The same applies for Phase 2: the eight-week deadline will also need to be adjusted. Since all Phase 2 investigations must be notified under the cooperation mechanism, assuming the Commission and Member States do not provide comments, a national notification may take up to 100 days (see above). The current total deadline in the Vifo Act – 16 weeks (112 days) exceeds this.
The deadlines applicable to transactions notified under the cooperation mechanism (up to 168 days as set out above) will require amendments to the Vifo Act. Currently, both Phase 1 and Phase 2 of BTI investigations are in principle 8 weeks long, though they can be extended by six months (See Article 12 Vifo Act). The BTI can therefore ‘stop the clock’ to adhere to the new timelines. However, delays in responses to information requests during the comment period may cause screenings procedures to exceed the Vifo Act time limits, as some deadlines depend on how quickly parties respond. At that point, the yearlong period may be insufficient.
An amendment which might be required in connection with the new comment period concerns the substantive test for assessing a transaction. Currently, the Vifo Act requires assessing whether a transaction will endanger national (i.e. Dutch) security, but other Member States will presumably only send opinions if they have their own national security concerns. Tweaking the language here slightly to allow the BTI to take other Member States or the Commission’s opinions into account may avoid unnecessarily long Phase 2 investigations which require the Commission to exercise its new tiebreaker or veto powers.
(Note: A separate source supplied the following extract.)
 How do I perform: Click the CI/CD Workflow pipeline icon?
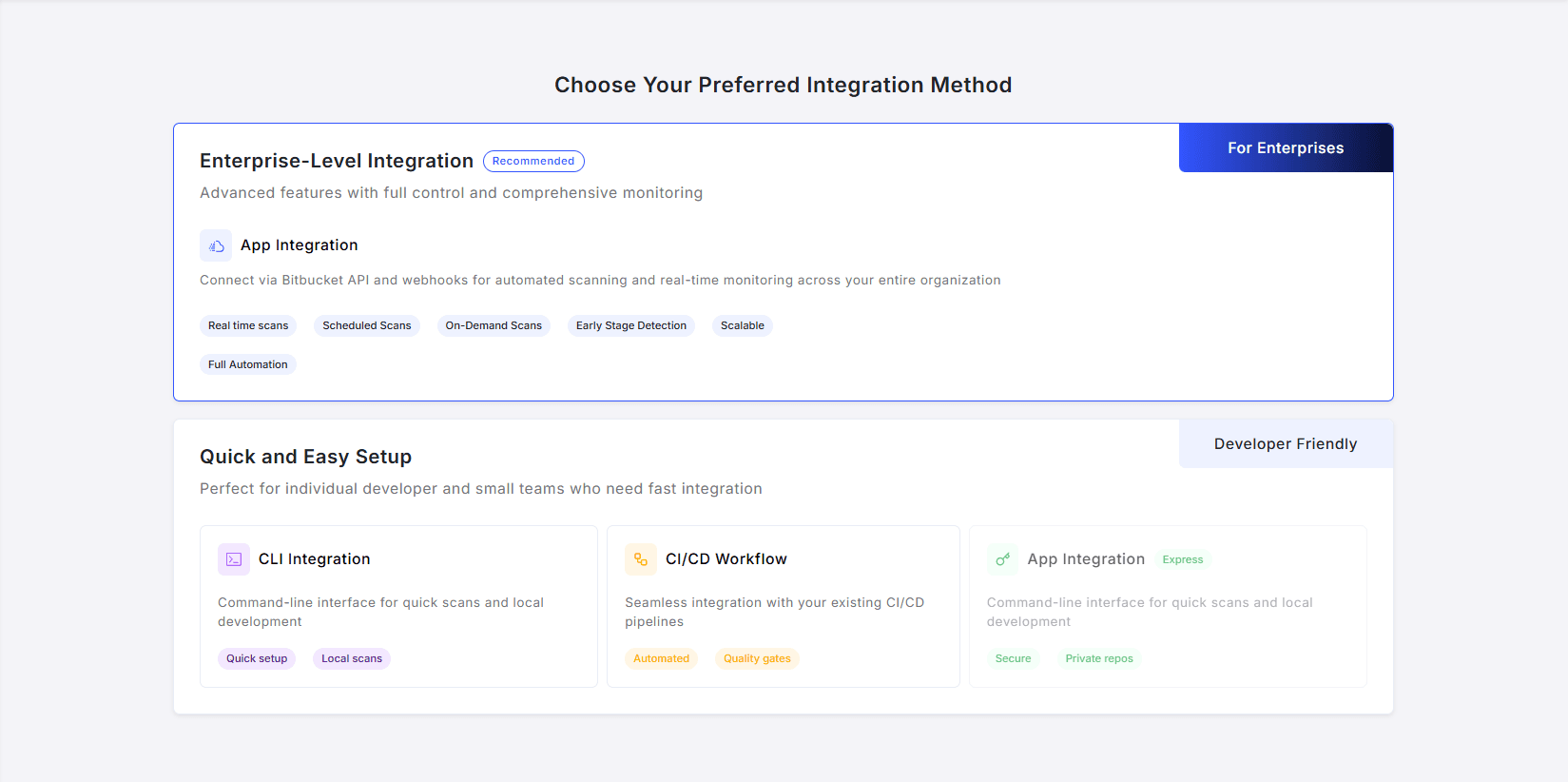[641, 559]
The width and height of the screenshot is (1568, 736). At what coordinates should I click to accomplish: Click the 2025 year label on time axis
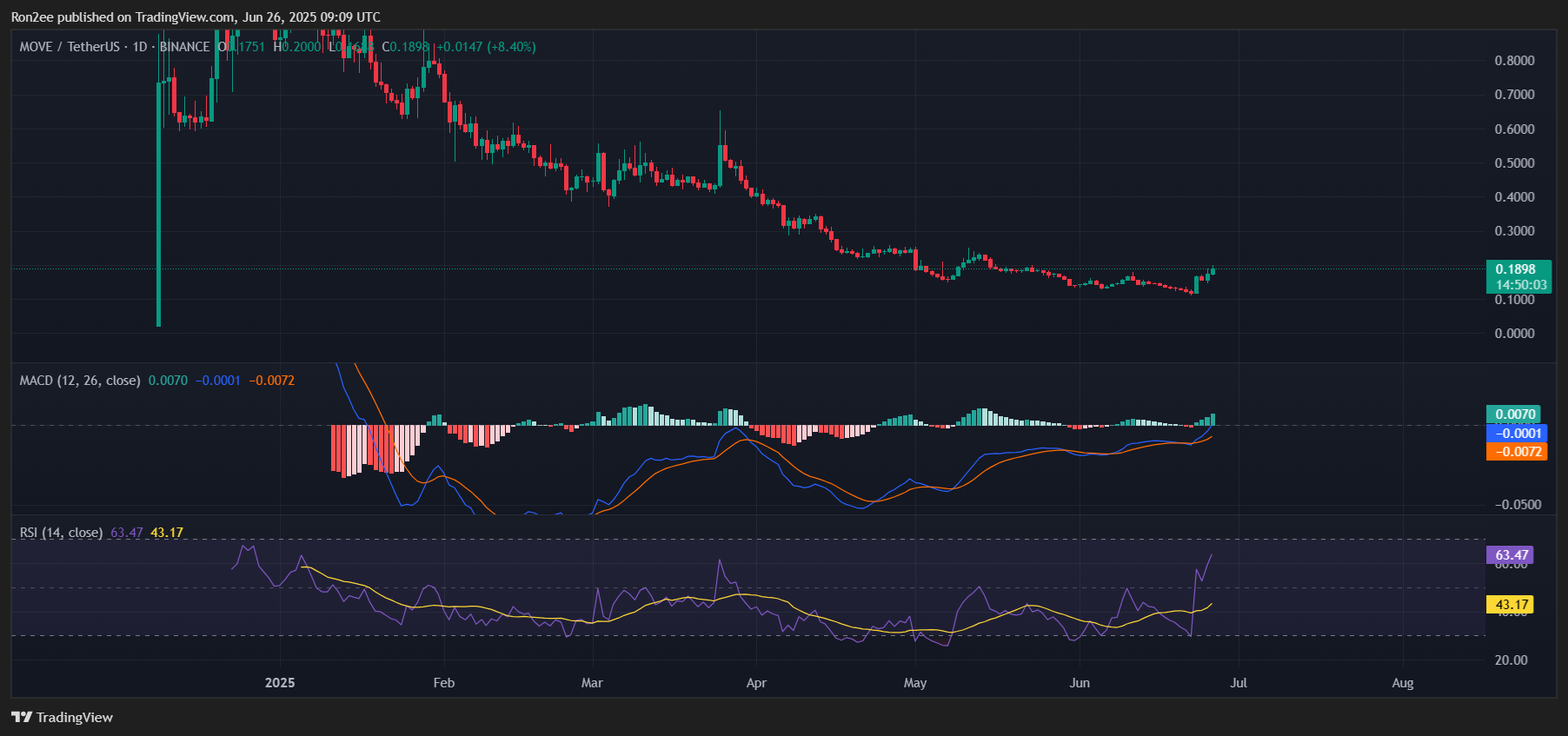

Overall, the EP Proposal, if accepted, would shorten the length of Dutch Phase 1 investigations, while increasing the number of notifications. Some Phase 2 investigations will also become shorter. Investigations which must be notified under the cooperation mechanism could potentially be extended significantly to consider comments from other Member States and the Commission, with the decision possibly being taken out of the BTI’s hands in particularly contentious cases. Notifications to the cooperation will become narrower, as even the EP Proposal adopts a ‘risk-based’ approach.
While the Commission’s envisaged status as ultimate decision-maker will not require significant changes to the Vifo Act, it would result in a significant transfer of power from the Member States to the Commission. FDI screening has traditionally been done by Member States. There is no doubt a policy justification for a more prominent Commission role: it may be better placed to address issues which affect European public order and security. However, the Commission’s own proposal addresses this, allowing the Commission to issue an opinion where it believes the security of more than one Member State or a Union project will be impacted by an investment (See Article 7(2) Commission Proposal). The EP Proposal thus grants the Commission far more power than the Commission proposes granting itself. It is also not entirely clear that the Commission has capacity to take on these new responsibilities, an issue which the EP does not address.
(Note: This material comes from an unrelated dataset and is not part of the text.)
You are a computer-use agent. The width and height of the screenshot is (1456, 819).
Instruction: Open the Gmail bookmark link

The EP Proposal remains just that – a proposal. The Council has yet to publish its desired changes to the Commission Proposal. However, considering its traditional role as a defender of Member States’ national power, it is very possible that the final revisions of the FDI Regulation will include a far less powerful role for the Commission than European Parliament envisions. Therefore, it remains to be seen to what extent the EP Proposal will survive ordinary legislative procedure.